--- Page ---
::::

EX-99.38 3 petersen-13da13ex9938_0516.htm Unassociated Document
May 16, 2012
 
VIA EMAIL AND FIRST CLASS MAIL
 
Ignacio Moran and Mauro Dacomo
Petersen Energía Inversora, S.A.U.
c/o Velázquez 9
Madrid, Spain
Facsimile: 011-54-11-5-555-0162
MDacomo@petersenenergia.com.ar
IMoran@petersenenergia.com.ar
 
with a copy to:
 
Ignacio Moran and Mauro Dacomo
Petersen Energía Inversora, S.A.U.
Cerrito 740, 1st Floor
Cl010AAP
City of Buenos Aires
Argentina
 
 
 
Re:
Credit Agreement dated as of May 4, 2011 (as modified and supplemented and in effect on the date hereof, the “Credit Agreement”) among Petersen Energía Inversora, S.A.U., as borrower (the “Borrower”), the lenders from time to time party thereto as Lenders, Credit Suisse AG, London Branch (“Credit Suisse”), as administrative agent (the “Administrative Agent”; “us” and “we”) and The Bank of New York Mellon, as collateral agent (the “Collateral Agent”).
 
 
Dear Sirs,
 
Reference is made to the Credit Agreement and the letter delivered to you and dated May 11, 2012 from us, acting as Administrative Agent (the “May 11 Letter”), detailing certain Events of Default under the Credit Agreement.  This letter is being delivered by us in our capacity as Administrative Agent.  Except as otherwise specified herein, capitalized terms used in this letter have the meanings given to them in the credit Agreement.  The majority Lenders have requested that the Administrative Agent deliver this letter.

::::

--- Stored data ---
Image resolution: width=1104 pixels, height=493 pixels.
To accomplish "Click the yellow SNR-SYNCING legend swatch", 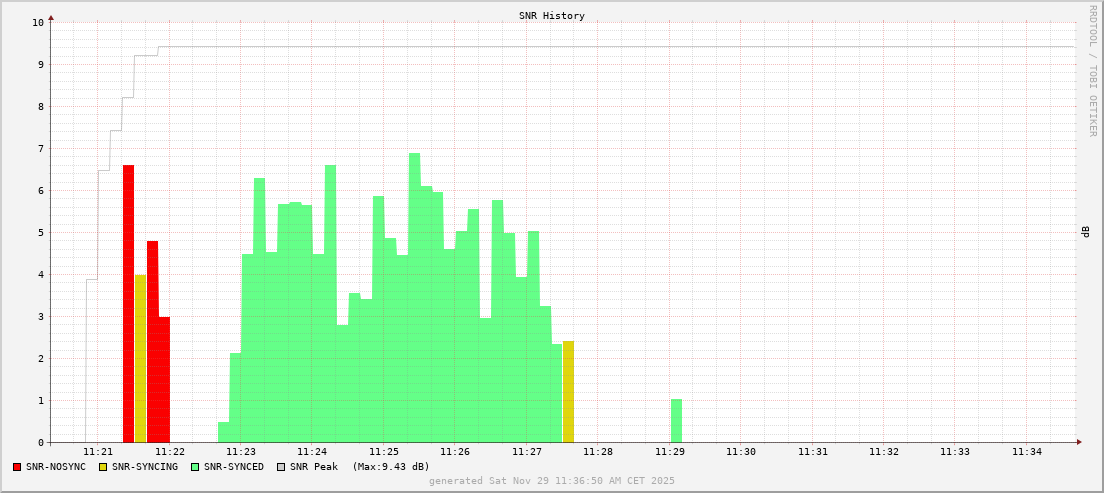I will pos(102,467).
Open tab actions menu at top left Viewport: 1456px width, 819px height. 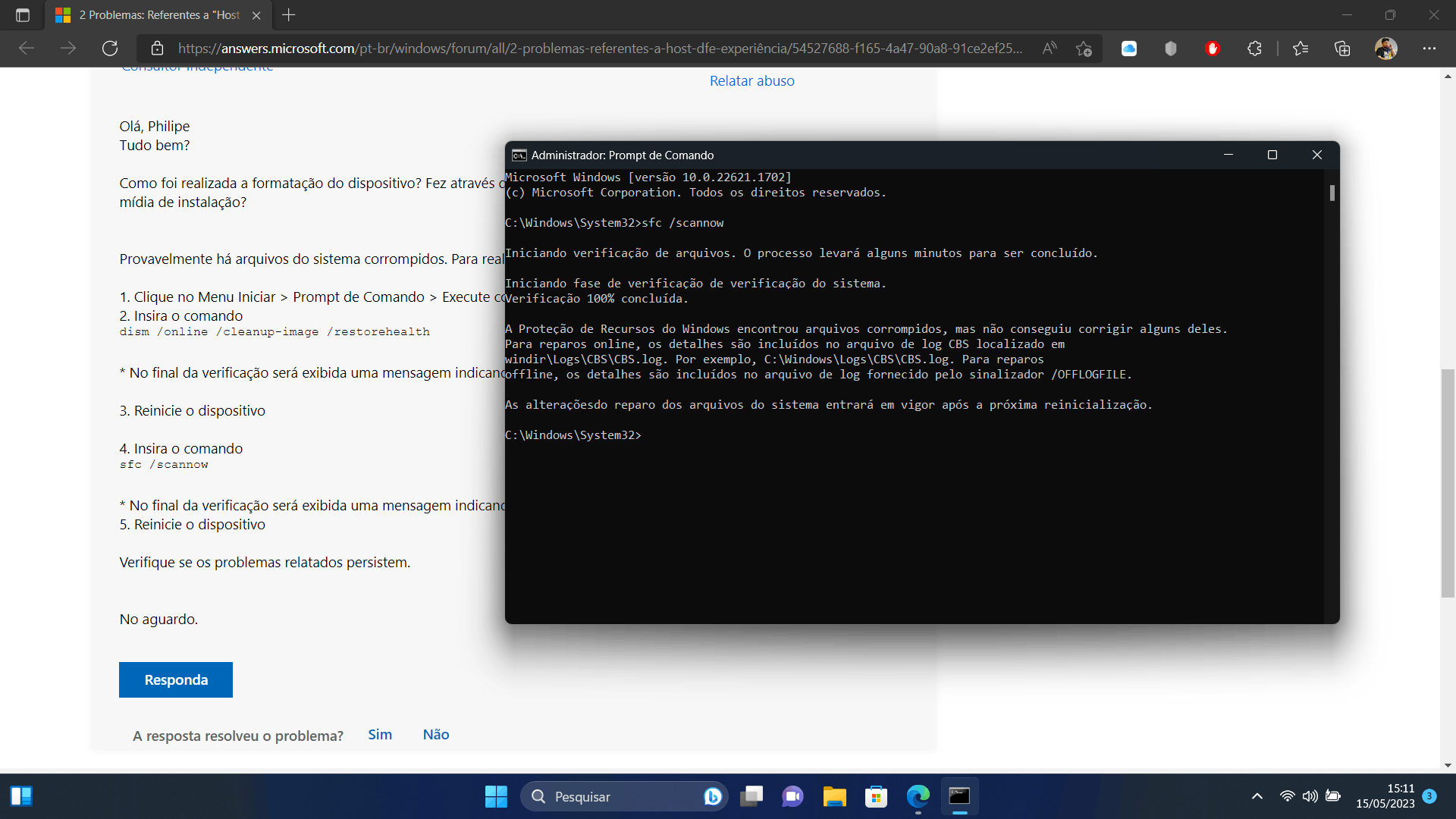coord(23,15)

::::

--- Task set ---
(A) List every calendar date that appears in the credit agreement letter.
(B) Carry on the credit agreement letter from its last sentence.

--- Solved tasks ---
(A) May 16, 2012; May 4, 2011; May 11, 2012

(B)
We hereby notify you that, pursuant to the terms of the Credit Agreement, the following additional Default and Event of Default have occurred and are continuing: (i) an Event of Default under clause (a) of Article VII of the Credit Agreement as a result of the failure of the Borrower to pay principal of the Loans due under the Credit Agreement on May 16, 2012; (ii) an Default under clause (b) of Article VII of the Credit Agreement as a result of the failure of the Borrower to pay interest on the Loans due under the Credit Agreement on May 16, 2012, which failure will constitute an Event of Default on May 22, 2012 if such failure is then continuing; and (iii) a Default or Event of Default under clause (i) of Article VII of the Credit Agreement may have occurred and be continuing as a result of the occurrence on or prior to the date of a Default or Event of Default under the Petersen I Senior Credit Facility.
 
 
 

 
As a result of the Events of Default detailed above and in the May 11 Letter, pursuant to Article VII of the Credit Agreement we hereby declare the Loans outstanding to be due and payable in whole; therefore, the principal of the Loans, together with accrued interest thereon and all fees and other obligations of the Borrower accrued under the Credit Agreement, are now due and payable immediately, without presentment, demand, protest or other notice of any kind.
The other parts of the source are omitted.